D’autres responsables de l’armée et des services de renseignement américains ont décrit en détail ces observations étranges, certains des rapports les plus crédibles émanant de pilotes qui ont personnellement observé des ovnis près d’installations militaires d’armement et d’entraînement depuis leur cockpit.

En mars, l’ancien directeur du renseignement national de M. Trump, John Ratcliffe – qui supervisait auparavant les 18 agences de renseignement américaines – a résumé le phénomène en déclarant à Fox News : “franchement, il y a beaucoup plus d’observations que ce qui a été rendu public”.

“Nous parlons d’objets qui ont été vus par des pilotes de la marine ou de l’armée de l’air, ou qui ont été repérés par des images satellites, qui s’engagent franchement dans des actions difficiles à expliquer.

“Des mouvements difficiles à reproduire, pour lesquels nous n’avons pas la technologie nécessaire ou qui se déplacent à des vitesses dépassant le mur du son sans bang sonique.”

Dans un épisode de CBS News 60 Minutes le mois dernier, deux anciens pilotes de la Navy ont discuté de la vision d’un objet dans l’océan Pacifique qui semblait refléter leurs mouvements.

L’un des pilotes l’a décrit comme un “petit objet blanc ressemblant à un Tic-Tac”, en référence aux bonbons de menthe à la forme oblongue.

“Et c’est exactement ce à quoi il ressemblait, sauf qu’il se déplaçait très rapidement et de manière très erratique et que nous ne pouvions pas anticiper dans quel sens il allait tourner ou comment il manœuvrait comme il le faisait, ni quel était son système de propulsion”, a déclaré Alex Dietrich, témoin et ancien pilote de la Navy, à BBC News.

“Il n’y avait pas de traînée de fumée apparente ou de propulsion. Il n’avait pas de surfaces de contrôle de vol apparentes pour manœuvrer de la manière dont il le faisait.”

Que font les autres pays à propos des OVNIs ?

L’ancien sénateur Reid a défendu les 22 millions de dollars (16 millions de livres) qu’il avait obtenus pour le programme original sur les ovnis au Pentagone, en disant que d’autres pays étudiaient également la question.

“Nous savons que la Chine le fait”, a-t-il déclaré à Nevada Newsmakers en 2019. “Nous savons que la Russie, qui est dirigée par quelqu’un du KGB, le fait aussi, alors nous ferions mieux d’y jeter un œil aussi.”
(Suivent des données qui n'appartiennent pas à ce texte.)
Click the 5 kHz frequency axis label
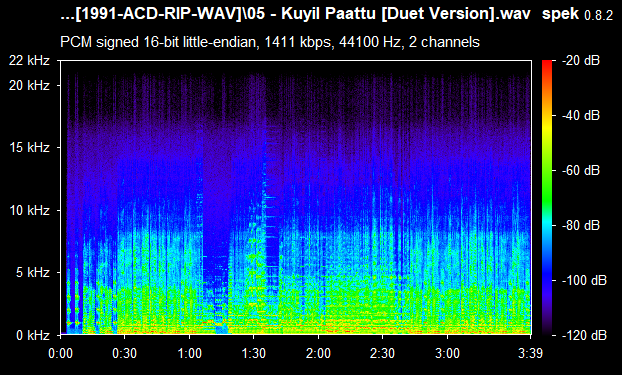The image size is (622, 375). pyautogui.click(x=33, y=273)
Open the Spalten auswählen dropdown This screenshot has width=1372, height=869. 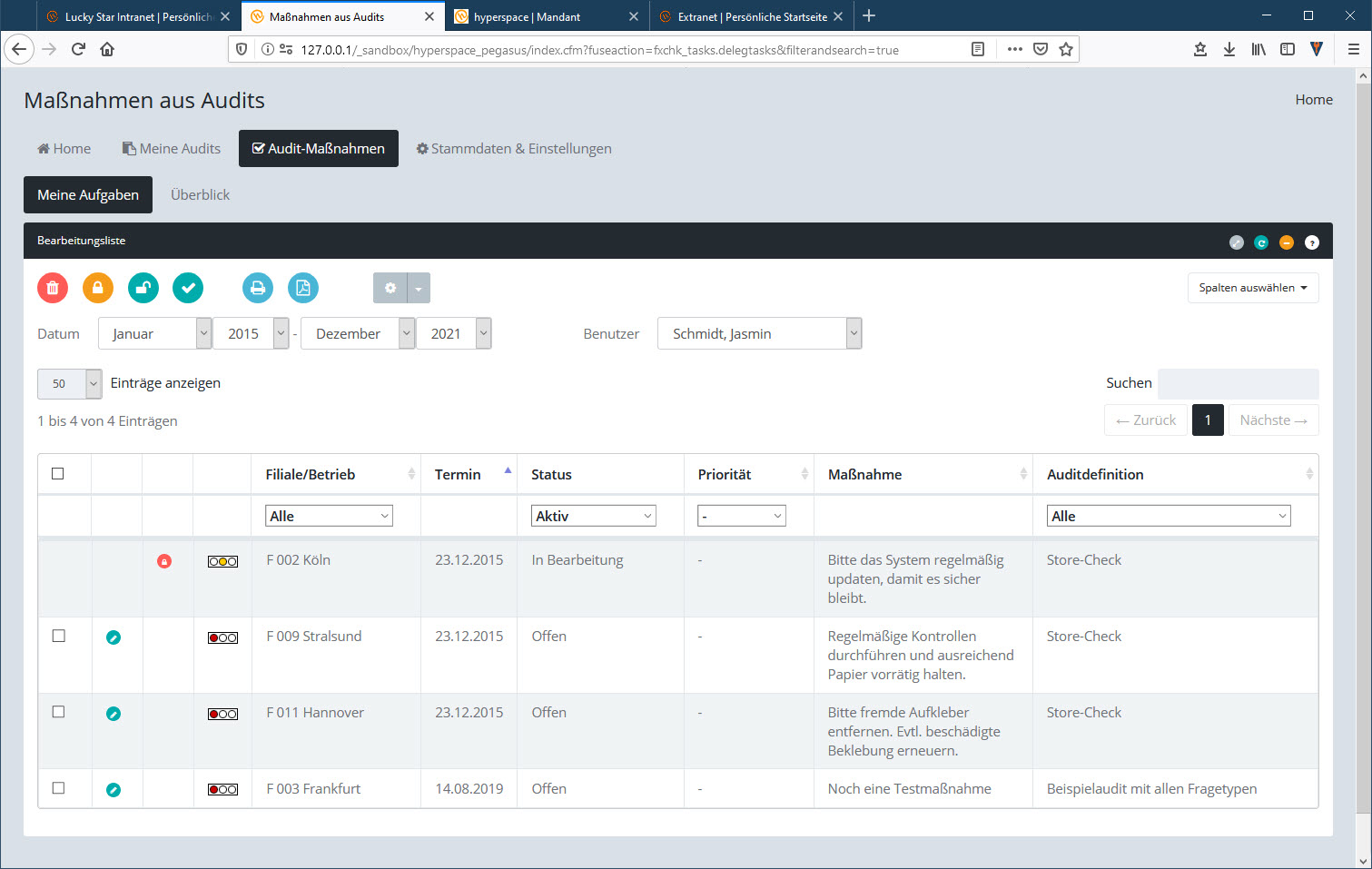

Les recherches menées par le ministère de la Défense américain “ont montré que ce ne sont pas deux personnes, quatre personnes, six personnes ou 20 personnes, mais des centaines et des centaines de personnes qui ont vu ces choses, parfois toutes en même temps”, a-t-il soutenu.

En décembre dernier, l’ancien chef de la direction spatiale israélienne au ministère de la défense du pays a déclaré à un journal local que M. Trump était sur le point de “révéler” l’existence d’un traité intergalactique, mais qu’il avait reculé par crainte de provoquer une “hystérie de masse”.

“Il existe un accord entre le gouvernement américain et les extraterrestres”, a déclaré Haim Eshed au journal Yediot Aharonot. “Ils ont signé un contrat avec nous pour faire des expériences ici.”

Cette déclaration farfelue n’a pas été confirmée – par l’homme ou le martien.